- [Do this] Please print, word for word, the rows from the line with "Where should I" to the line with "[x=227, y=606]", including both of those lines, and leave the pictures out.

** start of Listed entries **

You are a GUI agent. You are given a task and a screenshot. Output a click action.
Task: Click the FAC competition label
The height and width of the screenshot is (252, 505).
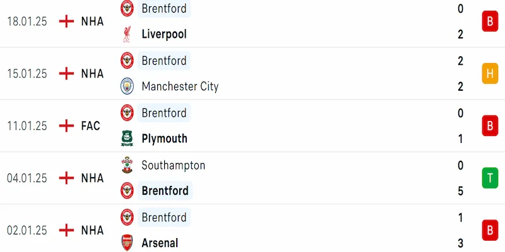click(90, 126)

** end of Listed entries **
** start of Listed entries **

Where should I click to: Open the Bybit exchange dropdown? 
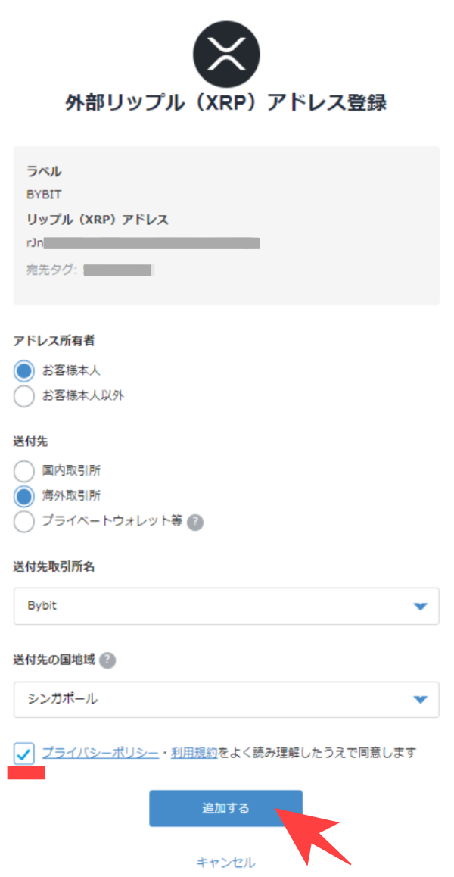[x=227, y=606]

** end of Listed entries **

- [Worked answer]
Where should I click to: Open the Bybit exchange dropdown? 
[x=227, y=606]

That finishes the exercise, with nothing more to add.